LAS BIENAVENTURANZAS
P. Vicente Borragán, O.P.
Deseamos hablar sobre las
Bienaventuranzas. Desde niños las hemos oído proclamar. Pero, ¿qué evocan esas
palabras en nosotros? ¿Un cierto disgusto? ¿Una denuncia de nuestras
aspiraciones más secretas, de nuestros deseos más inconfesados? Lo cierto es
que estas palabras de Jesús han influido en la historia humana más que todas
las pronunciadas por los hijos de los hombres
Escribir hoy de las
bienaventuranzas puede parecer una osadía. En un mundo de ricos, de
satisfechos, de guerras y horrores, de injusticias y violencias... hablar de
pobreza, de mansedumbre, de misericordia, de paz, parece una apuesta por una
causa perdida.
Bienaventurados:
Un buen día, allá por el
año 28 de nuestra era, Jesús iba seguido por una gran multitud. Subió a un
monte y comenzó a enseñar. Sus labios destilaron palabras de vida y de
felicidad: "Bienaventurados los pobres, los
mansos, los que lloran, los que tienen hambre y sed, los misericordiosos, los
limpios de corazón, los que trabajan por la paz, los perseguidos por causa de
la justicia... de ellos es el reino de Dios, verán a Dios, serán los hijos de
Dios". Desde aquel humilde cerro Jesús abrió ante nuestros ojos un
reino sin fin ni confín y escribió "en nuestros corazones el canto del
hombre nuevo".
Con ellas marcaba a los
ciudadanos del reino de los cielos, invirtiendo de un modo paradójico todas las
categorías y todos los valores de los hombres. Ninguna evaluación de la vida ha
sido tan provocadora como la suya. Aquellos a quienes el mundo tiene por
felices y dichosos, aquellos a quienes envidia, admira, imita, es decir, los
ricos, los satisfechos, los que ríen, los violentos, los poderosos, no formarán
parte del reino de los cielos a menos que sean rehechos por obra y gracia de la
misericordia de Dios.

→ Tarea asignada 1
Extrae del texto sobre las bienaventuranzas, sin cambiar nada, el pasaje que empieza con "Deseamos hablar sobre" y sigue hasta "causa perdida.".
→ Tarea asignada 2
Redacta la continuación del texto sobre las bienaventuranzas a partir de su última oración.
El listado no guarda relación alguna con el texto sobre las bienaventuranzas.

→ Información registrada

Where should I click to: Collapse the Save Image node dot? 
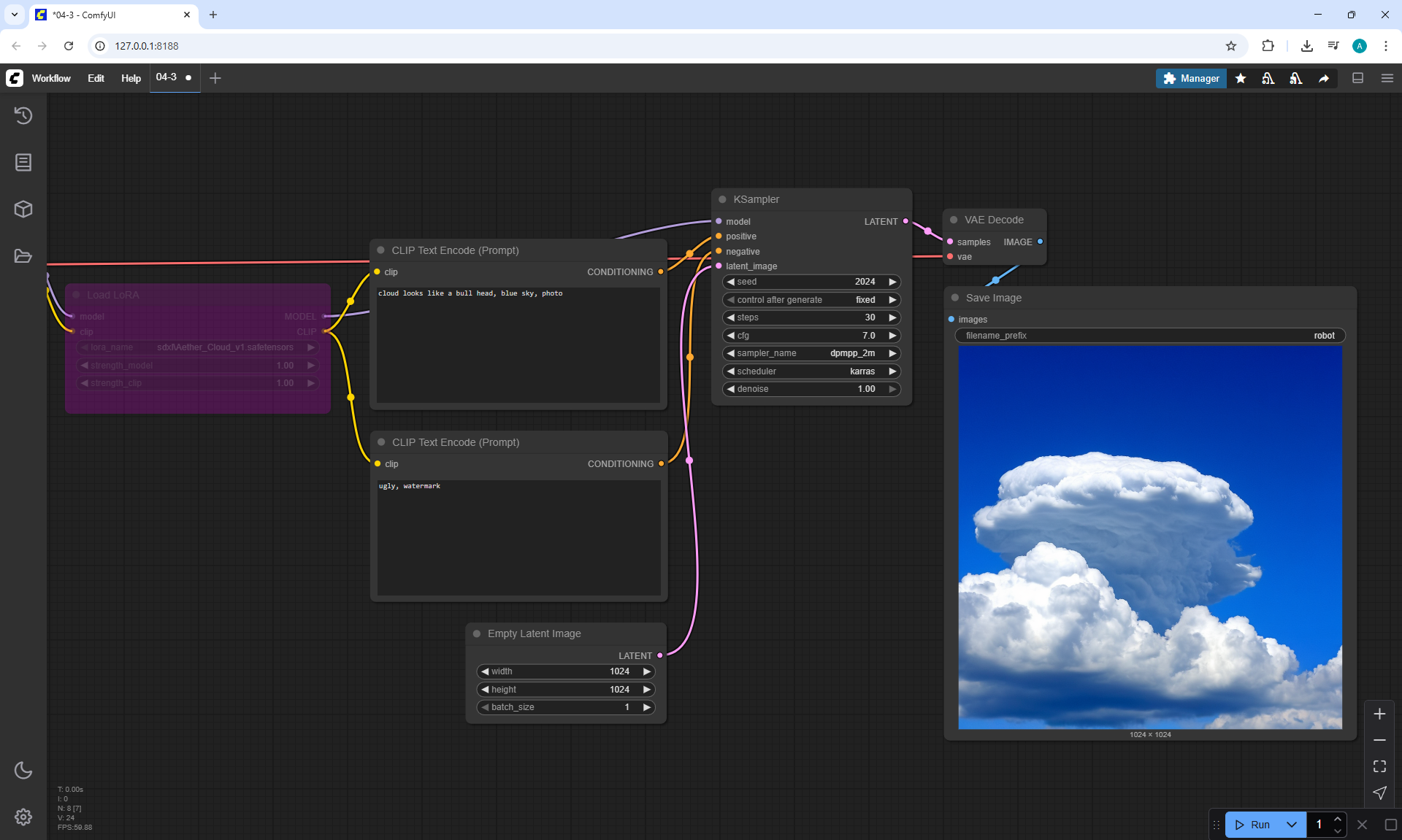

→ Respuesta escrita 1
Deseamos hablar sobre las
Bienaventuranzas. Desde niños las hemos oído proclamar. Pero, ¿qué evocan esas
palabras en nosotros? ¿Un cierto disgusto? ¿Una denuncia de nuestras
aspiraciones más secretas, de nuestros deseos más inconfesados? Lo cierto es
que estas palabras de Jesús han influido en la historia humana más que todas
las pronunciadas por los hijos de los hombres
Escribir hoy de las
bienaventuranzas puede parecer una osadía. En un mundo de ricos, de
satisfechos, de guerras y horrores, de injusticias y violencias... hablar de
pobreza, de mansedumbre, de misericordia, de paz, parece una apuesta por una
causa perdida.

→ Respuesta escrita 2
Así comenzó el evangelio.
Con palabras de felicidad. Ese fue su punto de partida.
2. Las bienaventuranzas
Al tomar contacto con las
bienaventuranzas nos encontramos con una doble sorpresa. La primera se refiere
al número de bienaventuranzas pronunciadas por Jesús, la segunda en cuanto a su
redacción y vocabulario. La diferencia más sensible entre los evangelistas está
en el número: San Mateo contiene nueve bienaventuranzas (Mt 5,3-12), San Lucas
sólo cuatro (Lc 6,20.23). Pero más notable todavía es la diferencia en el
contenido. Lucas contempla situaciones realmente penosas en aquellos a quienes
se dirigen estas palabras: habla de los pobres, de los que tienen hambre ahora,
de los que lloran ahora, de los que son perseguidos. Mateo, por el contrario,
contempla actitudes del alma cristiana, disposiciones del espíritu: habla de
los pobres de espíritu, de los que tienen hambre y sed de justicia, de los
perseguidos a causa de la justicia, de los misericordiosos etc. Una crítica
literaria sencilla y sana puede mostrar con claridad que el tenor original de
las bienaventuranzas, tal como salieron de los labios de Jesús, no debía
contener los términos de espíritu, de justicia, por la justicia... San Mateo
actualizó y explicitó el sentido de las palabras de Jesús, las adaptó a sus
lectores. Tomó de otros contextos palabras de Jesús e hizo ese precioso
complejo de bienaventuranzas, que han llegado hasta nosotros como una
bendición.
Es el texto de San Mateo el
que va a servir de base para este comentario a las bienaventuranzas.
.1. Las
"bienaventuranzas": una forma de felicitación.
Comenzar una frase o
sentencia con la palabra feliz, bienaventurado (en griego makarios, en hebreo
asré) es bien conocido desde la antigüedad. En el Antiguo
Testamento, asré aparece 45 veces, de las cuales 26 en el libro de los Salmos.
Dios nunca es llamado bienaventurado; es él, por el
contrario, el que da la felicidad, el que la comparte con los hombres.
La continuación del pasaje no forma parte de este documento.